Mark Strizic, Princes Bridge, Yarra river, City views, Australian photography, 1950s
Summary
This is an original Strizic photograph depicting four barges on the Yarra River taken from Princes Bridge. A second identical print, also an original, is also in the collection, catalogued at AM 1783023
Mark Strizic (1928–2012) arrived in Australia in 1951, part of the wave of postwar migrants arriving from Eastern Europe. This renowned Australian photographer studied not his chosen art form but rather physics and geology in Zagreb, in the former Yugoslavia.

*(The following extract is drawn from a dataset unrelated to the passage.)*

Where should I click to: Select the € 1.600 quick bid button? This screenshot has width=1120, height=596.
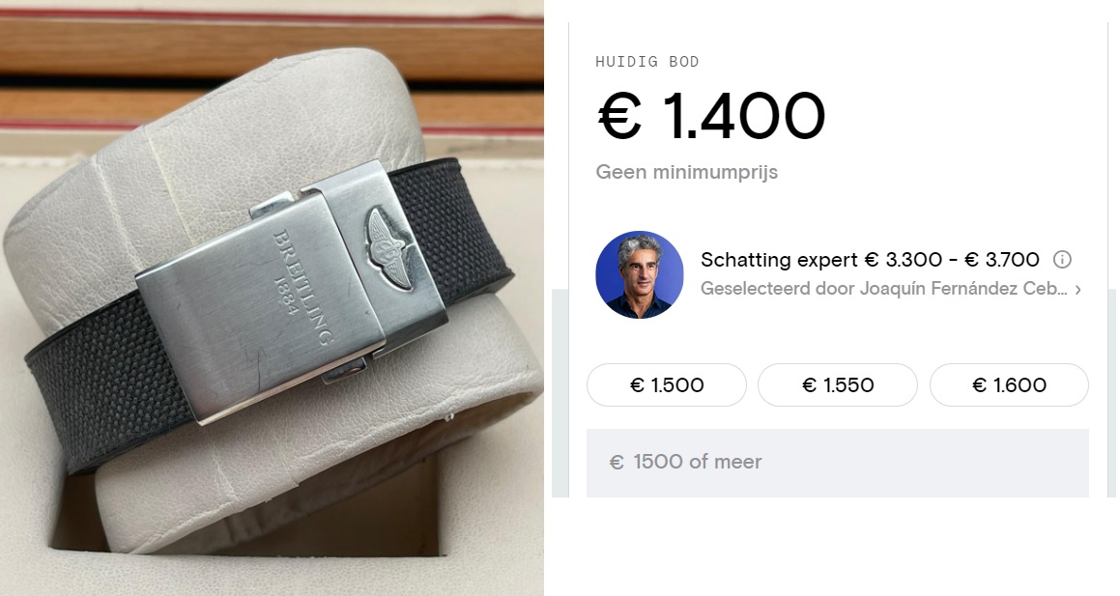(x=1009, y=384)
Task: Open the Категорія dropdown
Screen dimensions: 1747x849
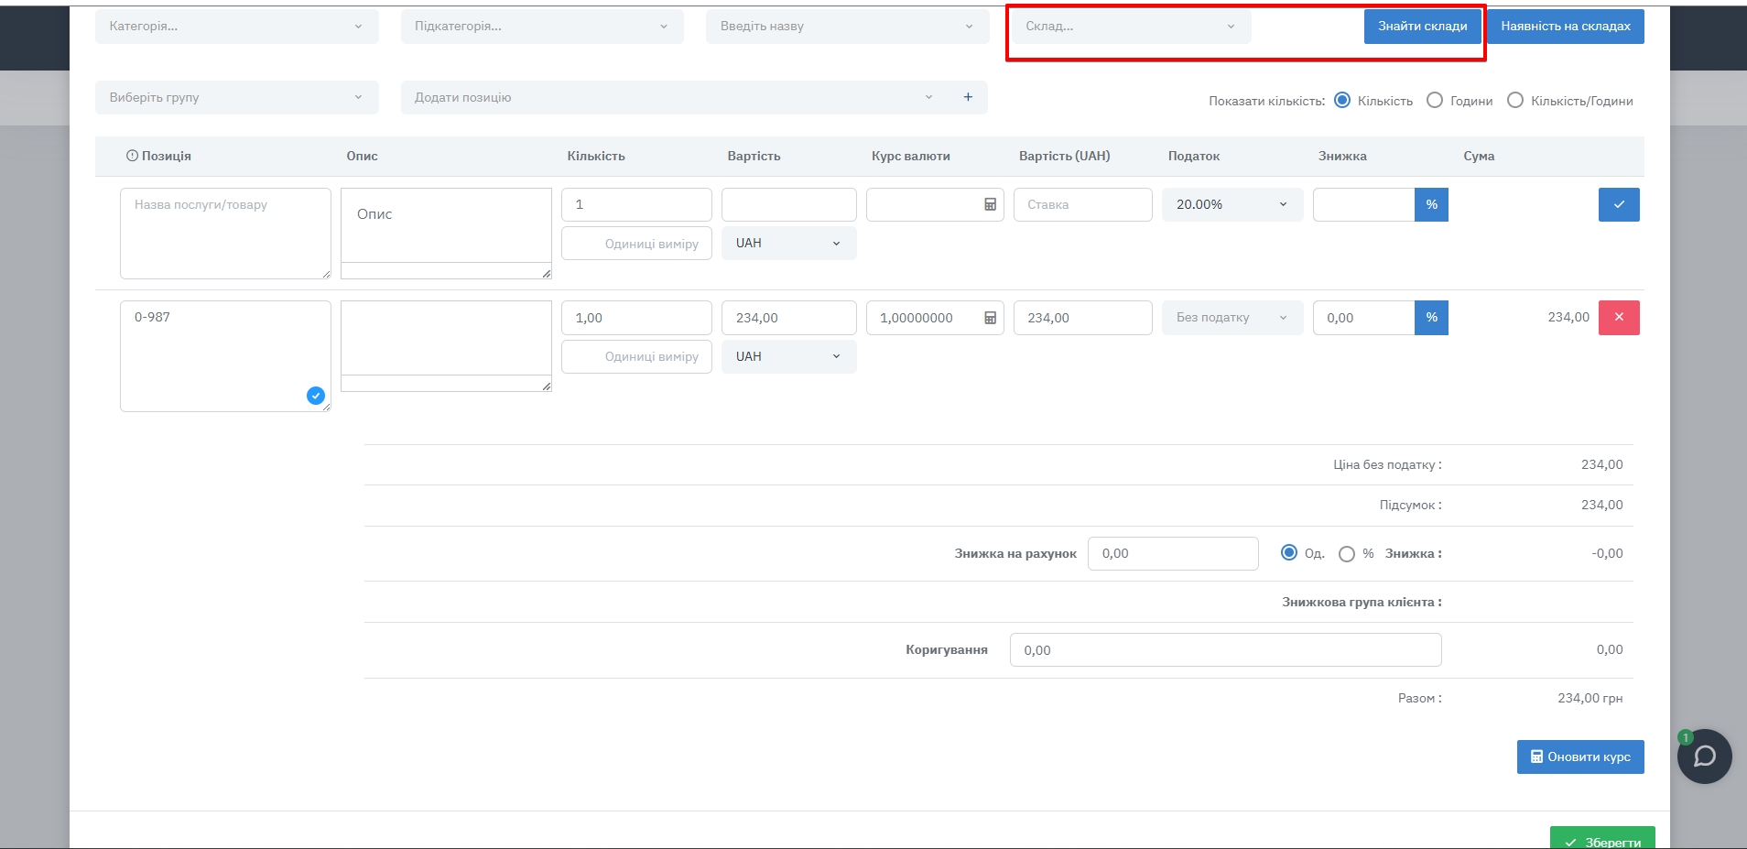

Strizic picked up the camera after arriving in Melbourne, purchasing this from a pharmacy as a means to explore his new home environment. He became a commercial photographer in 1957, building his reputation primarily as an architectural and industrial photographer in an era of intense urban development. He soon became associated with a coterie of Melbourne modernists, including Robin Boyd, Schulim Krimper and fellow photographers Athol Shmith and Wolfgang Sievers. Often framed by his progressive social and political concerns, his work is overwhelmingly sympathetic with modernist ideals: humanist, rational, spare.
The Art and Heritage Collection holds around 40 photographic works by Strizic, almost all of which document the streets, river and life of mid-century Melbourne in expressive monochrome. Many of these works came into the collection through direct engagement with the artist in 2005. Photographed from Princes Bridge in 1955, this scene of small vessels in convoy along the Yarra depicts a most unfamiliar view of the famously brown and murky river. The C-type gelatin print entered the collection in 2005.